- Exercise aim: Starting at the line that contains "Filtergehäuse (250, 772)", return every line through the end of the entries below, exactly and with nothing else.

- Collected data:
—————
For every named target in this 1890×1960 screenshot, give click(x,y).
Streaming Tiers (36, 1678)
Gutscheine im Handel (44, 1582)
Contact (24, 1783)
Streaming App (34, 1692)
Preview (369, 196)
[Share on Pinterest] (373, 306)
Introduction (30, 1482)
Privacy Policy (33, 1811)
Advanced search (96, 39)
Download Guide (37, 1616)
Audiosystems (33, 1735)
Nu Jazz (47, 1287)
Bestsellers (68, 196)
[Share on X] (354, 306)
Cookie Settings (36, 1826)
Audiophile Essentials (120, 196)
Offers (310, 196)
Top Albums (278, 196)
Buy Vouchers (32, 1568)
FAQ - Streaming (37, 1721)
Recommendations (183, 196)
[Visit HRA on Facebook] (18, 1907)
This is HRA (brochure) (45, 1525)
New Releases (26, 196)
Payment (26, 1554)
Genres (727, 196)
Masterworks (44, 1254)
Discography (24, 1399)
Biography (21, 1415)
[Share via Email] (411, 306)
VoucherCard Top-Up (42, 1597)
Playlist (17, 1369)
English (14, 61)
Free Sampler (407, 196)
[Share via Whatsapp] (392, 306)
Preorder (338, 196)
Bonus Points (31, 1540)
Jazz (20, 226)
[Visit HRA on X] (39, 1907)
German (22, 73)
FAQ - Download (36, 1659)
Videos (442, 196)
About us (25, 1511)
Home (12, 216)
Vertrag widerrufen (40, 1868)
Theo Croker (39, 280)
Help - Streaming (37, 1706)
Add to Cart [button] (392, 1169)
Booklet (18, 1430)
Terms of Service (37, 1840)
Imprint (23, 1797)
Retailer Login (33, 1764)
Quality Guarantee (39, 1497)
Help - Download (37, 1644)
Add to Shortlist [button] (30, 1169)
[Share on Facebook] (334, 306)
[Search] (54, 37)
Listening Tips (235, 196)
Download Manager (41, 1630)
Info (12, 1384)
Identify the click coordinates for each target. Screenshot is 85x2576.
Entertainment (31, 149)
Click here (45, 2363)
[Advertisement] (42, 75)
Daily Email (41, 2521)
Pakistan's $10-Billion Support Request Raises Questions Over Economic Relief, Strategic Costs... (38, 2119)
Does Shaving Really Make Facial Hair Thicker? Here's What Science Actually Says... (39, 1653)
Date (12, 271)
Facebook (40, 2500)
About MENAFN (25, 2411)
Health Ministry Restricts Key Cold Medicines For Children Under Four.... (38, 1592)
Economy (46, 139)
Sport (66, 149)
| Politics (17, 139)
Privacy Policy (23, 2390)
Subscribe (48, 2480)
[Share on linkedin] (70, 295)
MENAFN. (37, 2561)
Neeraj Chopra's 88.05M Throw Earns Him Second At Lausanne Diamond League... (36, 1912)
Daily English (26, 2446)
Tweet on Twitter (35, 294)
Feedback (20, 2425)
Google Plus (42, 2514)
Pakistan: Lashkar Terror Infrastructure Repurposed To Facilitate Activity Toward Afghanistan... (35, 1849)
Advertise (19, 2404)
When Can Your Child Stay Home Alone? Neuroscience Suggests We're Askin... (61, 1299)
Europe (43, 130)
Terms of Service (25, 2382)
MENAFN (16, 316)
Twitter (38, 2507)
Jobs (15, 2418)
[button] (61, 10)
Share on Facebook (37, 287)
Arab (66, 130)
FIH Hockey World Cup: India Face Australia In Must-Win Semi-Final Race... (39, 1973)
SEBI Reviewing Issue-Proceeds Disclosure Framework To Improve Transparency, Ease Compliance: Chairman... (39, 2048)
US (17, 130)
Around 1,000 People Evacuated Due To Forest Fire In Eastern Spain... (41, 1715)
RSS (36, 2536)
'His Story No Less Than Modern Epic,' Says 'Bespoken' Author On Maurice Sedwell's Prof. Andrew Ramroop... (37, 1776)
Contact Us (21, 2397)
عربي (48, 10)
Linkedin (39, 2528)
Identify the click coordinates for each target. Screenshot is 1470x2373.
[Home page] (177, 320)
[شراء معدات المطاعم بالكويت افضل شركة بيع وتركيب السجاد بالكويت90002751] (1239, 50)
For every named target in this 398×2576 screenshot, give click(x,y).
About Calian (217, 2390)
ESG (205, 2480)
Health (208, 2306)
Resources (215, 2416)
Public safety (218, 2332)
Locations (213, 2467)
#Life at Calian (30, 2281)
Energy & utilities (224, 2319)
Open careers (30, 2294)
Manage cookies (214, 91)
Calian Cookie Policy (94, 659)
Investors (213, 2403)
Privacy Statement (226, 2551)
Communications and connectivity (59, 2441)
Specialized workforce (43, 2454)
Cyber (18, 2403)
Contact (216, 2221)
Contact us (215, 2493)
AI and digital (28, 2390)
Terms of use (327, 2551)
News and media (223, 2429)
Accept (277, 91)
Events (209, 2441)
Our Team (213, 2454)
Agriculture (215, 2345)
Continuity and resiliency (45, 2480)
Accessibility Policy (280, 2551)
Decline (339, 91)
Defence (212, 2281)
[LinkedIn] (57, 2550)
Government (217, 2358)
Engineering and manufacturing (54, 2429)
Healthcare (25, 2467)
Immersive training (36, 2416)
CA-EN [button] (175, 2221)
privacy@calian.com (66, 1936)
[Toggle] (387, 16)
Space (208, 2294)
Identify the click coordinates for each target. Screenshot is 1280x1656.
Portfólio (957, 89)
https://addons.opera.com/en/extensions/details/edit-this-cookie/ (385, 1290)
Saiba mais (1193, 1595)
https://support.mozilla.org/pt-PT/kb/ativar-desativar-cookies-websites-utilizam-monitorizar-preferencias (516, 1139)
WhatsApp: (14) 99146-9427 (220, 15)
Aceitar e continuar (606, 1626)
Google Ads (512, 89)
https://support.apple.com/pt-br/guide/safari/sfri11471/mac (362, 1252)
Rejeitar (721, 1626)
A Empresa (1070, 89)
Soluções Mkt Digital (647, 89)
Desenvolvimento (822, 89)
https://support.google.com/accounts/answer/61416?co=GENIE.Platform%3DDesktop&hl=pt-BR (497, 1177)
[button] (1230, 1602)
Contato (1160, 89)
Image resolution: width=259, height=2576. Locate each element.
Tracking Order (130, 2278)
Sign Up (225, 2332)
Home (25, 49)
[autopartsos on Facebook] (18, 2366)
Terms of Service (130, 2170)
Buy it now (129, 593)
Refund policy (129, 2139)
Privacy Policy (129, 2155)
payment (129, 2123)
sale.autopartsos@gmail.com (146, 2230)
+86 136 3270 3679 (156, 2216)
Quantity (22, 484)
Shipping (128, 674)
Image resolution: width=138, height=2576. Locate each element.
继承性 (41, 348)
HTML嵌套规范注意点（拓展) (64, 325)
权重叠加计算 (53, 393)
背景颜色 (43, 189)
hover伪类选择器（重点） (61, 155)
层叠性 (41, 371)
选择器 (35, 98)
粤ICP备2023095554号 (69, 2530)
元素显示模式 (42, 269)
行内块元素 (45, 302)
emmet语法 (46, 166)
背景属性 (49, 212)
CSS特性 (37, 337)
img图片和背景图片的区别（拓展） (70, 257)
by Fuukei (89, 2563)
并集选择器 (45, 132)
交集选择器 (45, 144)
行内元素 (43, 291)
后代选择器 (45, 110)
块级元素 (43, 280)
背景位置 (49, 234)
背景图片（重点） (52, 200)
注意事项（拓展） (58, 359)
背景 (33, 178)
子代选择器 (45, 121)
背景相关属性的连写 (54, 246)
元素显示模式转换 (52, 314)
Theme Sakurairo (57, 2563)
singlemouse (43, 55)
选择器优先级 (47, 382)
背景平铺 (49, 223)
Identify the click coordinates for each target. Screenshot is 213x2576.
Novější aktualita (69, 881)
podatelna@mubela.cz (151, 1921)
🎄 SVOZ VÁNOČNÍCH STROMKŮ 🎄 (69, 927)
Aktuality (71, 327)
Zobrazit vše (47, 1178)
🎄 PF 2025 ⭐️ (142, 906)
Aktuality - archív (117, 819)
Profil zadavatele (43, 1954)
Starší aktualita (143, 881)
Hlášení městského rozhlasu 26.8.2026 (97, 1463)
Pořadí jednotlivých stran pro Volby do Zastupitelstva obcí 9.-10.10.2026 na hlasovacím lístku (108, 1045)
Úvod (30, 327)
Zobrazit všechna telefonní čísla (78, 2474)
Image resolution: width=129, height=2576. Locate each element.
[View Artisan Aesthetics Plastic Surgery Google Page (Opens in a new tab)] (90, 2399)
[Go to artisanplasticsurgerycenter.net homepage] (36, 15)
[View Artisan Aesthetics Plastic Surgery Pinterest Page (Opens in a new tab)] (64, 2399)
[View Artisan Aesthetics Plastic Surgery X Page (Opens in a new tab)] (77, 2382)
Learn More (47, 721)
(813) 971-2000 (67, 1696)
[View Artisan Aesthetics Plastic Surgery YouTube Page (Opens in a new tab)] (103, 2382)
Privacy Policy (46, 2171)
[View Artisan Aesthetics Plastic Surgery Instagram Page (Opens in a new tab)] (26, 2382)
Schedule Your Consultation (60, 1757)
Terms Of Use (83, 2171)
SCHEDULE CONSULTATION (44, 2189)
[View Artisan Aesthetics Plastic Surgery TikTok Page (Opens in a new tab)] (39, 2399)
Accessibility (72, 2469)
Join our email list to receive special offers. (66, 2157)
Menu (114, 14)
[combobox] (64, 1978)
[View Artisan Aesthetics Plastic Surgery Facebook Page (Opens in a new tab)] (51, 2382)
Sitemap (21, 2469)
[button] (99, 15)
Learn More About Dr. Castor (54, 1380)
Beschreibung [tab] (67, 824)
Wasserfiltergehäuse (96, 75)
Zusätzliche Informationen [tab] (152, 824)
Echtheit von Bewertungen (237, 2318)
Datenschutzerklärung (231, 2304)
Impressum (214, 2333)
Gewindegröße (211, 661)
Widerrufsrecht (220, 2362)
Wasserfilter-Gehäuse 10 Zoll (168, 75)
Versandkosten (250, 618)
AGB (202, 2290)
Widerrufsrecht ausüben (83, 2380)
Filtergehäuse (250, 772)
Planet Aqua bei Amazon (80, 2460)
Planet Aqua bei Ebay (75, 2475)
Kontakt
—————
- Exercise solution:
Filtergehäuse (250, 772)
Planet Aqua bei Amazon (80, 2460)
Planet Aqua bei Ebay (75, 2475)
Kontakt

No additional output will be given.